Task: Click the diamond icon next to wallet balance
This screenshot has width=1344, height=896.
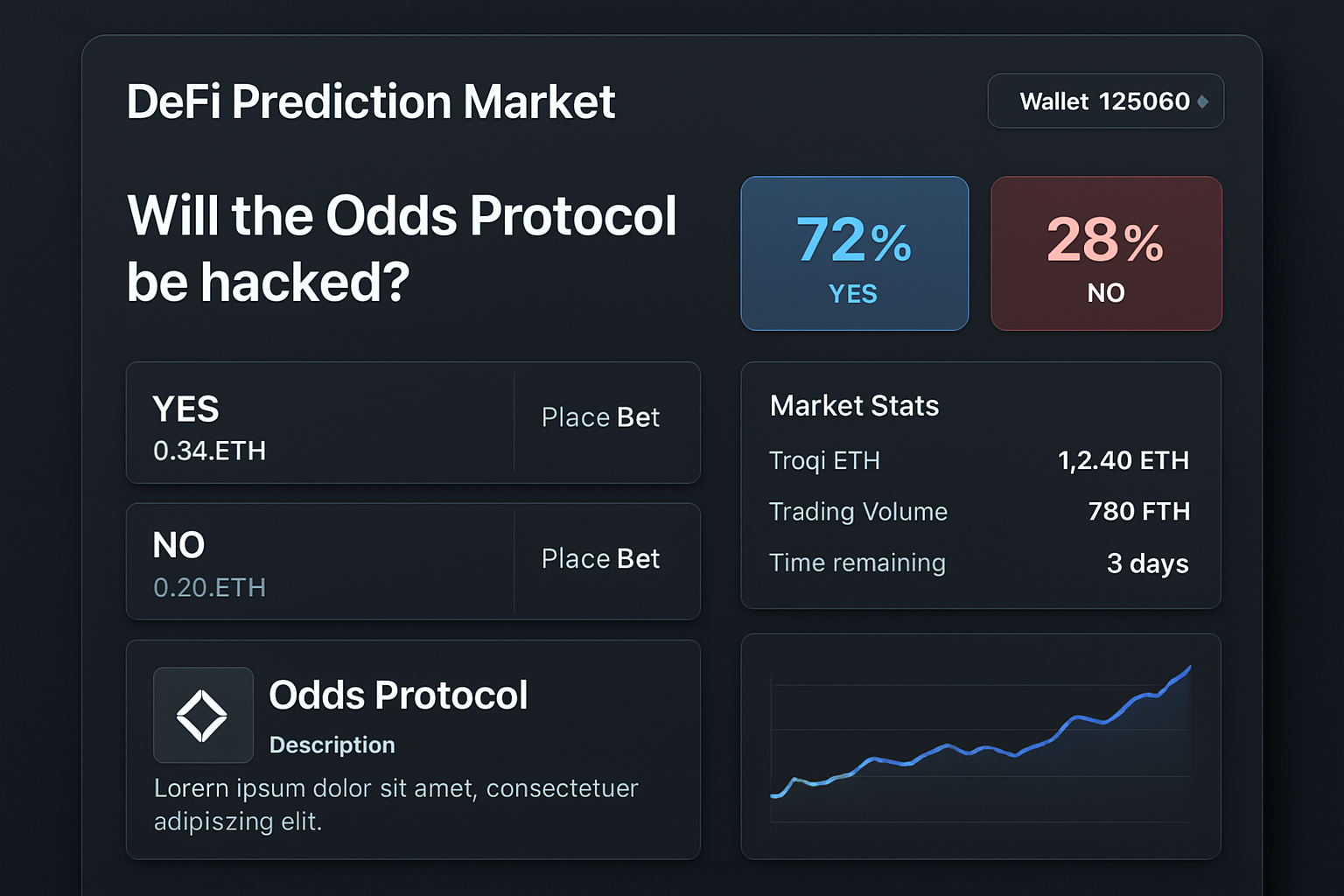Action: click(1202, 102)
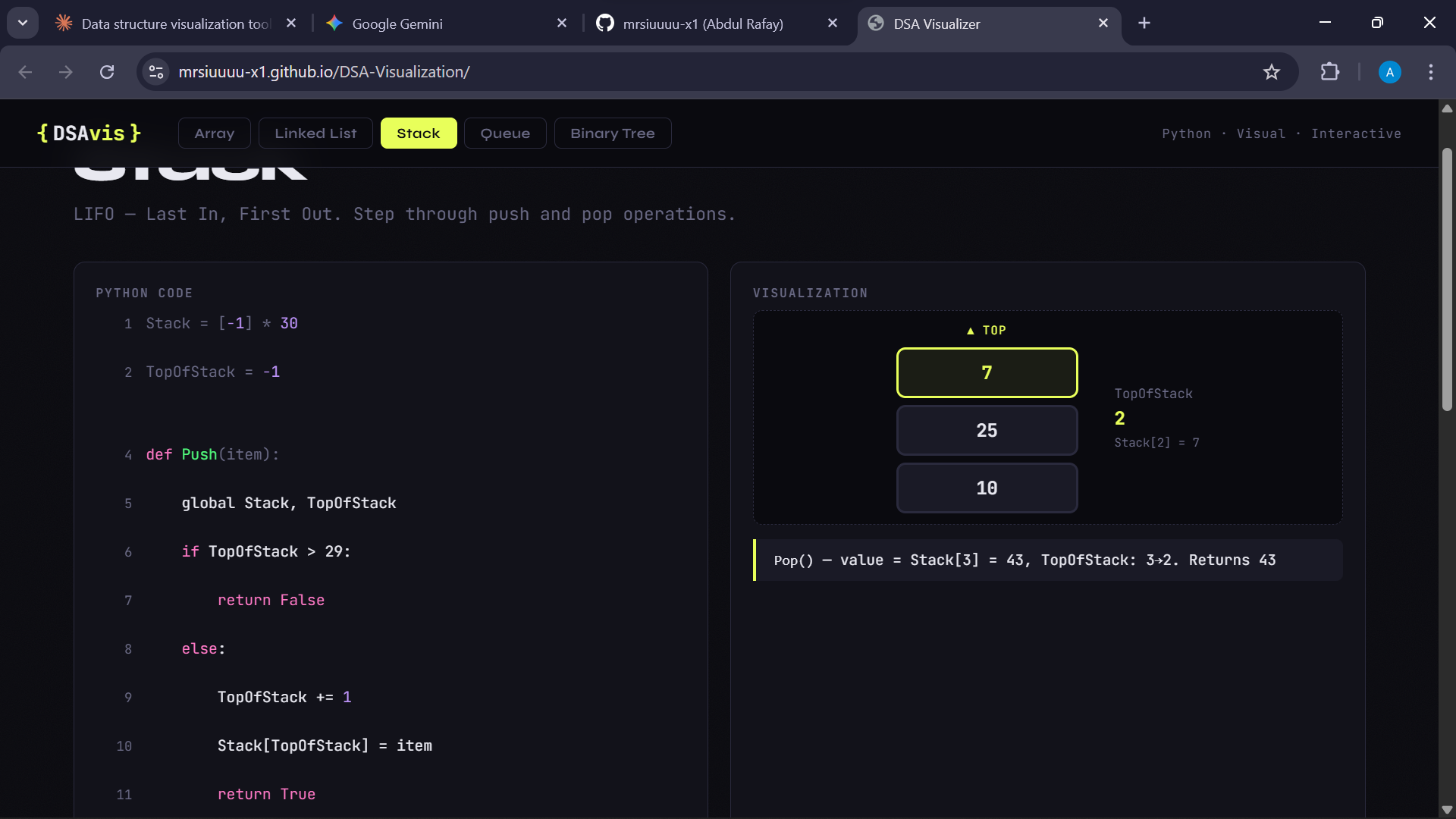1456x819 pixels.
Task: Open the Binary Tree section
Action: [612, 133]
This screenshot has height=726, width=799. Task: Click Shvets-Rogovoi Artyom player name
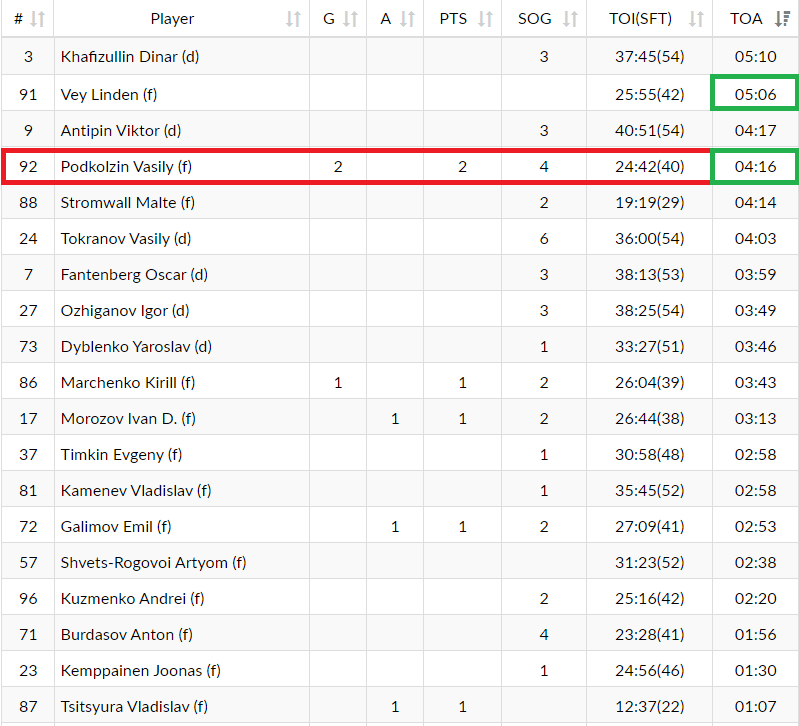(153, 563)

-----

Requirements:
Rewrite the records with every "screenshot" changed to "image" and everything else left as it is. Leave the pictures out.

Answer to the problem:
Task: Click the diamond icon next to wallet balance
This image has width=1344, height=896.
Action: click(1202, 102)
1456x819 pixels.
Task: Open the Binary Tree section
Action: [612, 133]
This image has height=726, width=799. Task: Click Shvets-Rogovoi Artyom player name
(153, 563)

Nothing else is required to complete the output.